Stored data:
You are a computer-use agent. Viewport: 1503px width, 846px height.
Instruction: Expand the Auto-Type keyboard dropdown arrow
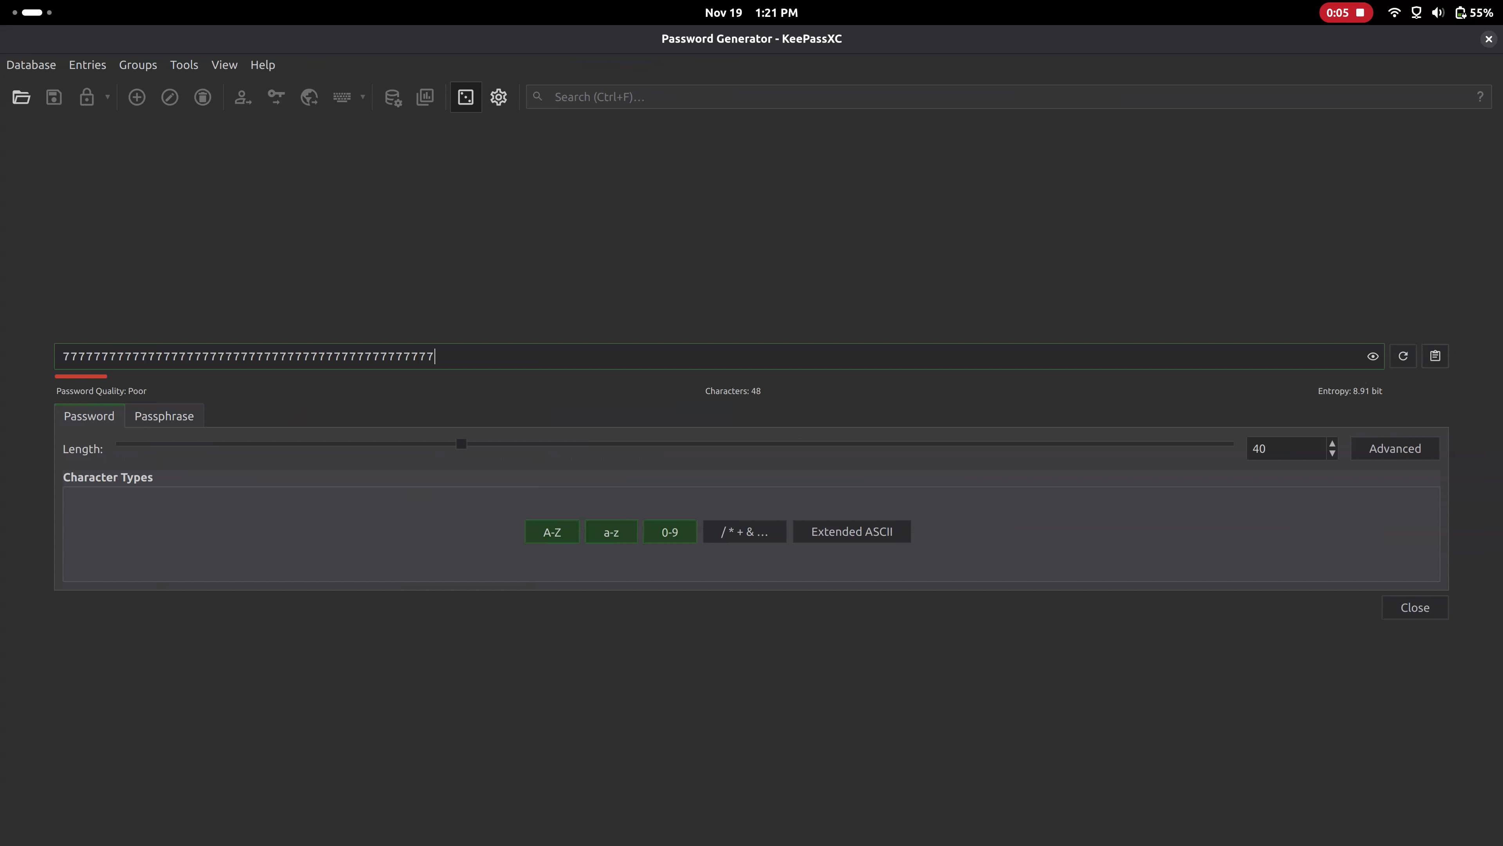tap(362, 97)
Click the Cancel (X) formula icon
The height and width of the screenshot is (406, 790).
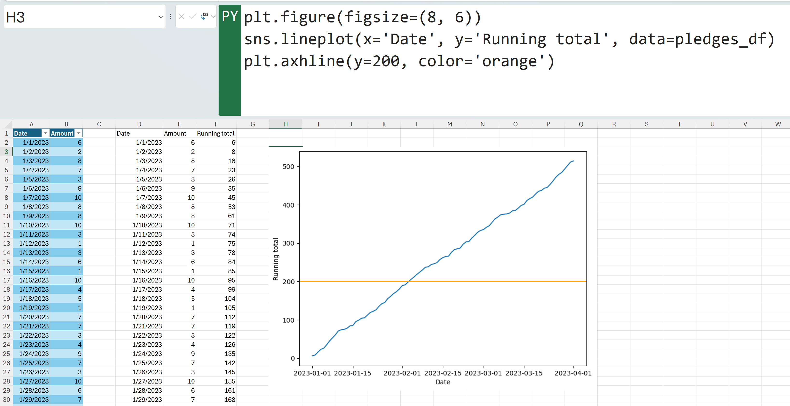(x=181, y=17)
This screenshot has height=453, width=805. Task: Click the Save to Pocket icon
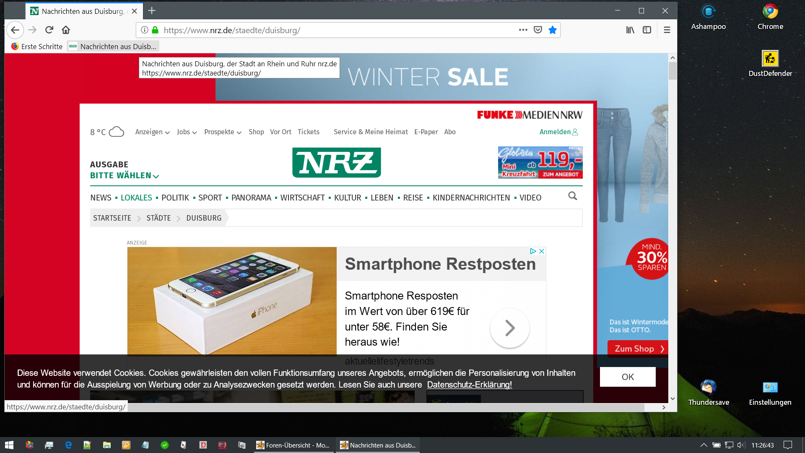[x=538, y=30]
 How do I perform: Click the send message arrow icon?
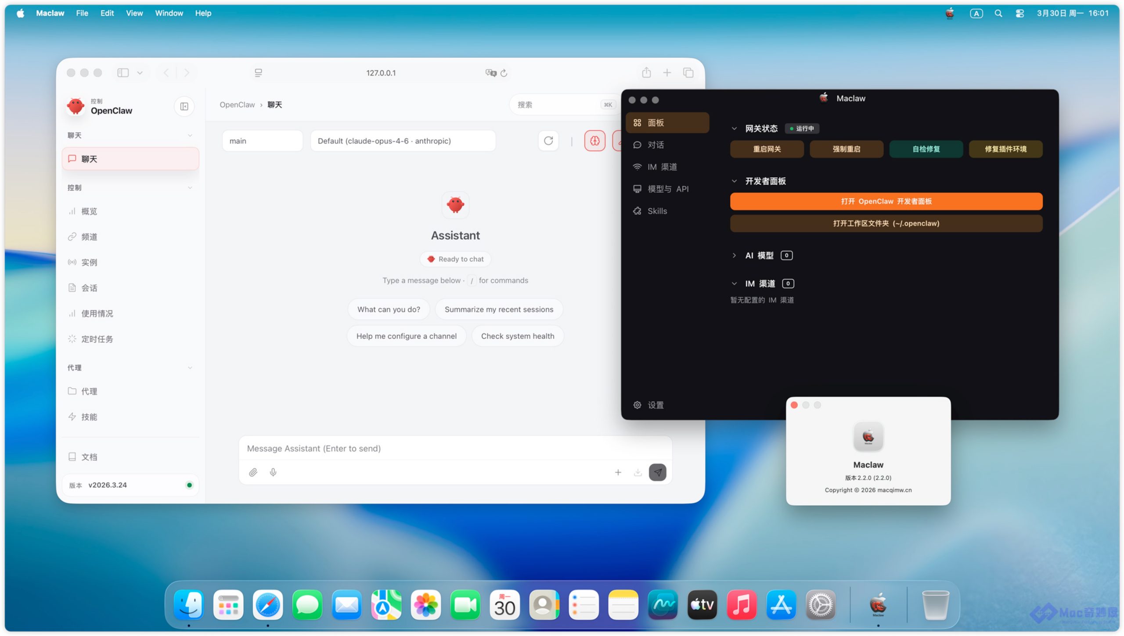pos(657,472)
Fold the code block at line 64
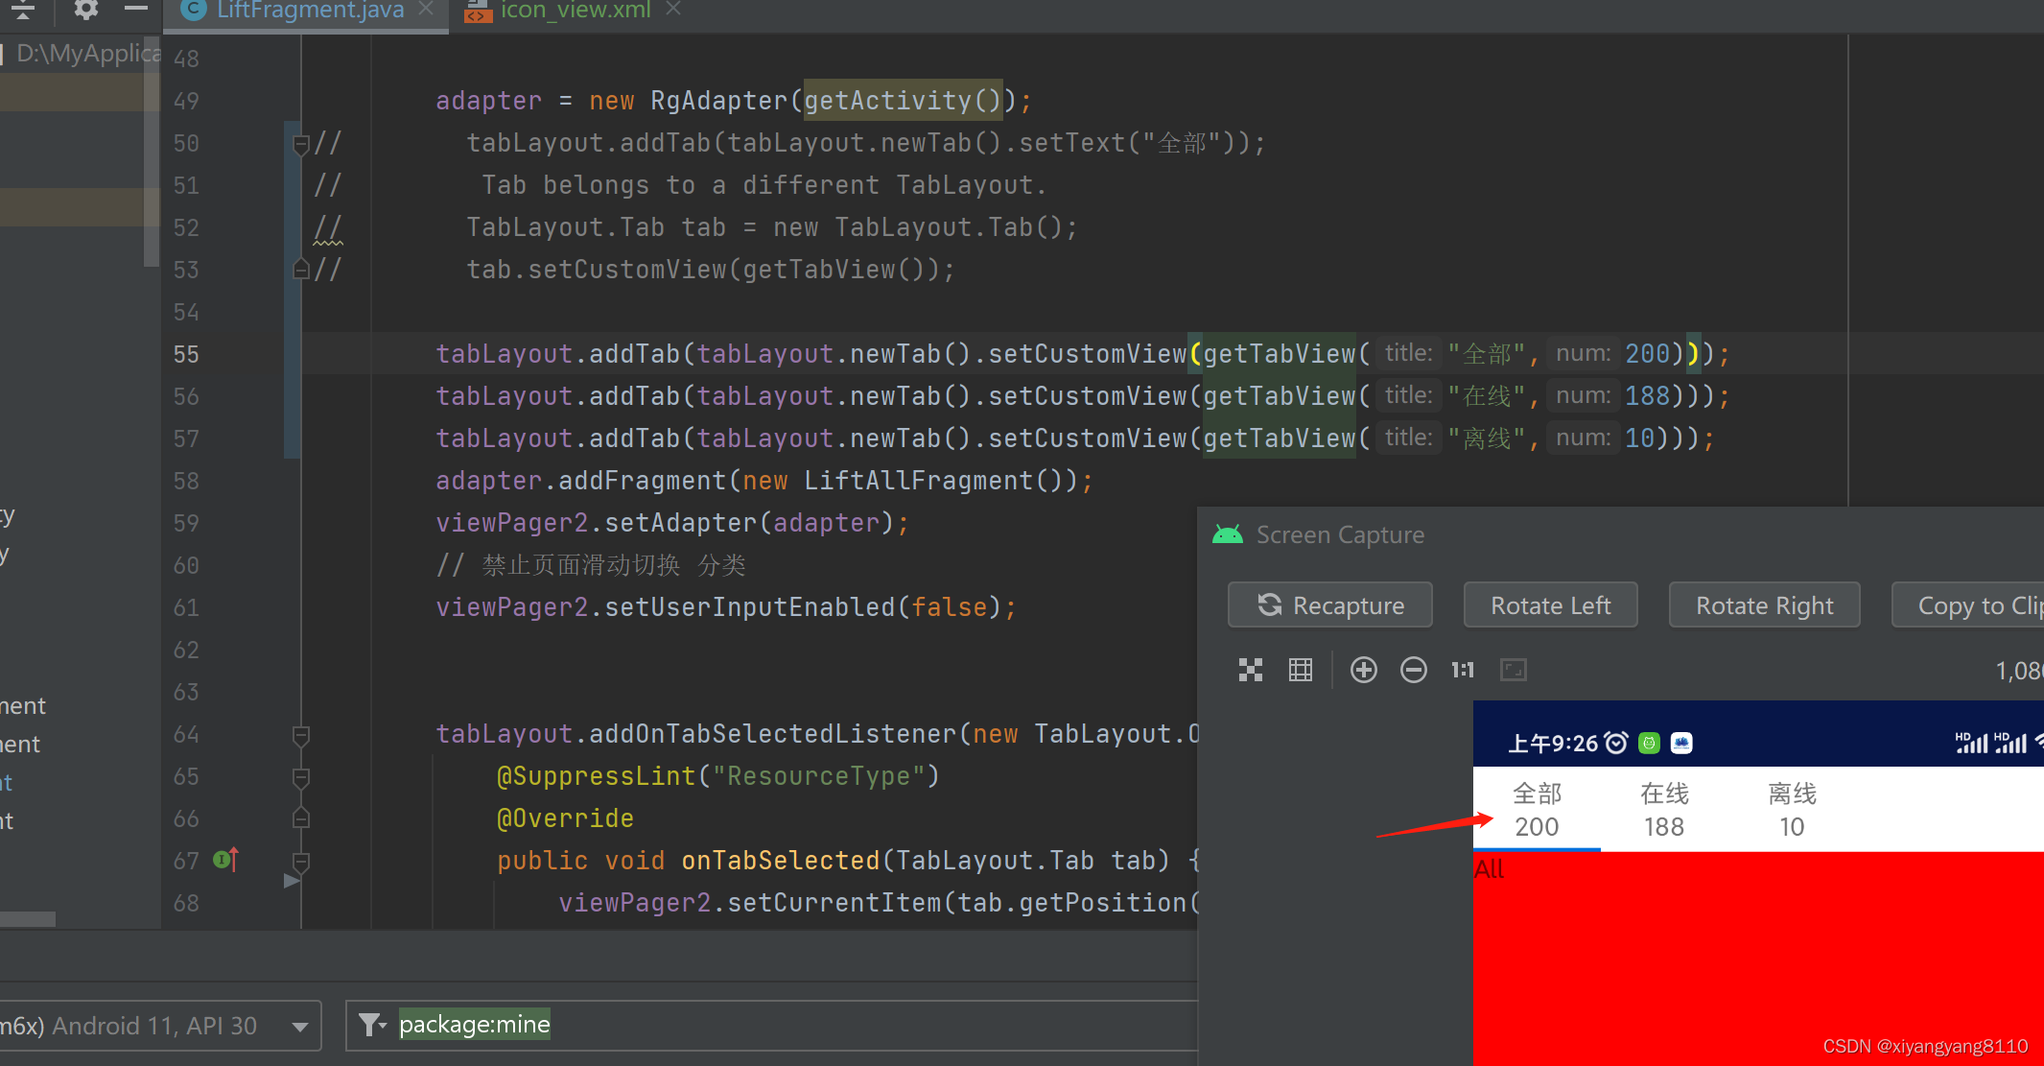Viewport: 2044px width, 1066px height. [300, 735]
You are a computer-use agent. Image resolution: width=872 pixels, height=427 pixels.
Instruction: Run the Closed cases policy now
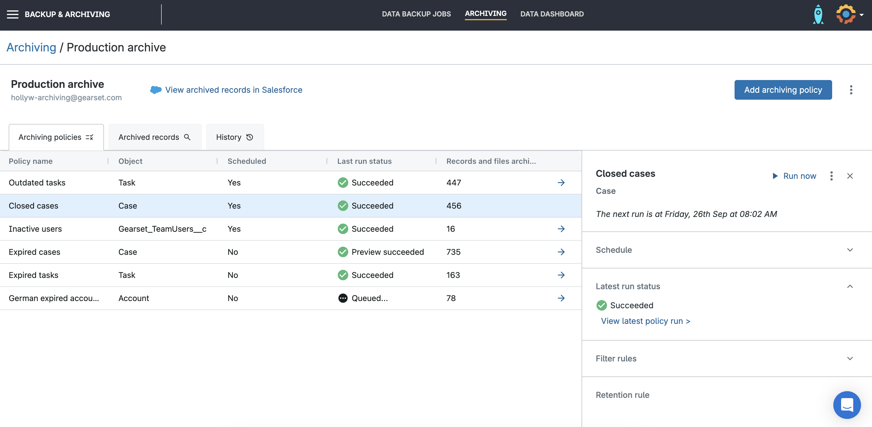[x=794, y=176]
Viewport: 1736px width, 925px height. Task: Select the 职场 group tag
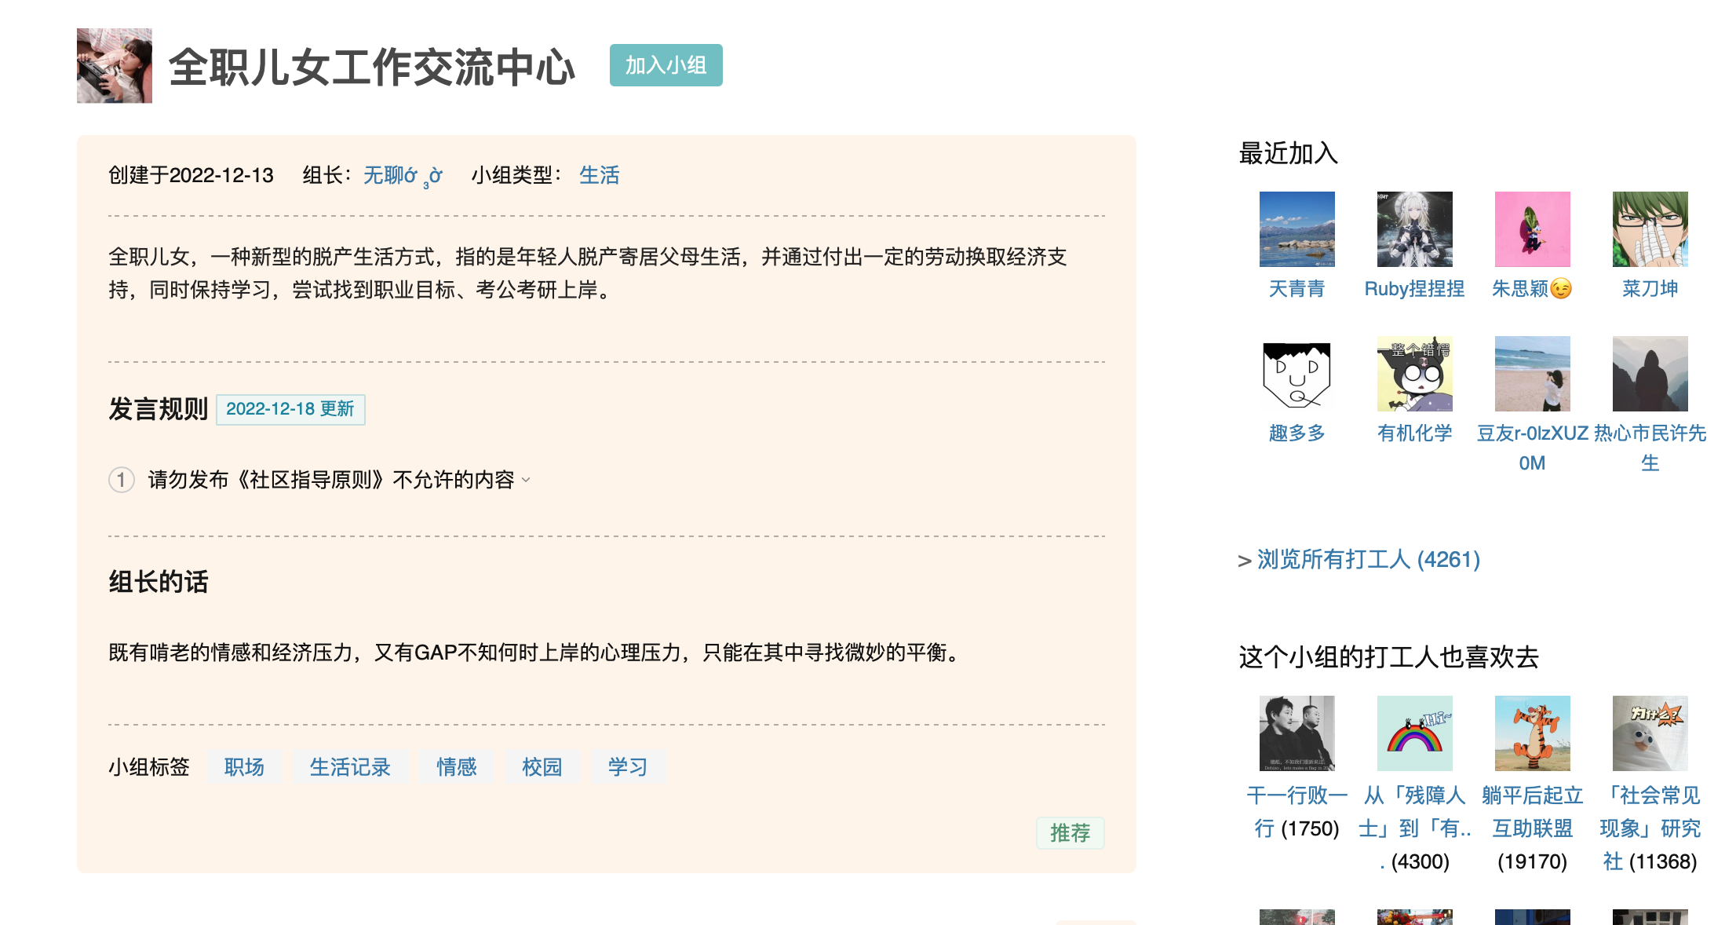[x=244, y=767]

What is expected: Write every record out again exactly as written. Pictures don't belong in the copy.

Answer to this problem:
You are a computer-use agent. Viewport: 1503px width, 846px height.
Instruction: Expand the Auto-Type keyboard dropdown arrow
tap(362, 97)
Click the Cancel (X) formula icon
The height and width of the screenshot is (406, 790).
(x=181, y=17)
This screenshot has height=453, width=805. Task: Click the Save to Pocket icon
[x=538, y=30]
 How do I perform: Click the send message arrow icon?
pos(657,472)
Fold the code block at line 64
Viewport: 2044px width, 1066px height. [300, 735]
You are a computer-use agent. Image resolution: width=872 pixels, height=427 pixels.
Instruction: Run the Closed cases policy now
[x=794, y=176]
Viewport: 1736px width, 925px height. Task: Select the 职场 group tag
[x=244, y=767]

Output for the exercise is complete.